I like my in-dash navigation and all the tech goodies, but I'm fine with a head unit that doesn't have an IP address.

This exactly. Also what Lee said about smart homes. I decided against a Nest partly for that reason. Same thing with a smart fridge. Not that anyone really needs one of those, but it seems like a smart appliance would be an easy way into a wireless network. Can't imagine your nest or smart fridge have high security measures.

[Beej]

Problem solved. Do not buy 2014 Jeep Cherokee. :dunno:

dammit.

I'm not usually part of the tin foil battery, but I just got my new recycling bin from the city today - it has an RFID tag registered to my address. :evileye:

[D_Eclipse9916]

itter/office apps.

I like my in-dash navigation and all the tech goodies, but I'm fine with a head unit that doesn't have an IP address.

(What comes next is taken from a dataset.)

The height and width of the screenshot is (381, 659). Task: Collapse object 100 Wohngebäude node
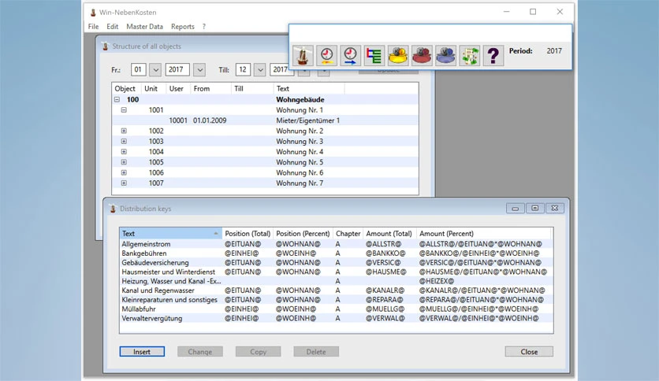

This exactly. Also what Lee said about smart homes. I decided against a Nest partly for that reason. Same thing with a smart fridge. Not that anyone really needs one of those, but it seems like a smart appliance would be an easy way into a wireless network. Can't imagine your nest or smart fridge have high security measures.

ZOMG! What am I going to do about my Nest being hackzored!?!?!?!?!!

Especially when OMB just gives away all my sensitive information anyway :roll:

[Jake]

ZOMG! What am I going to do about my Nest being hackzored!?!?!?!?!!

Especially when OMB just gives away all my sensitive information anyway :roll:

Some strapping young lad might just turn your heat on... in the middle of the summer :lol:

I think the one "smart" home thing I'd be concerned about is a WiFi-enabled door lock.

[navin]

ZOMG! What am I going to do about my Nest being hackzored!?!?!?!?!!

Especially when OMB just gives away all my sensitive information anyway :roll:

Considering the only publicly known exploit of the Nest requires phyiscal access... I don't think you'll be losing much sleep over someone hax0ring your nest.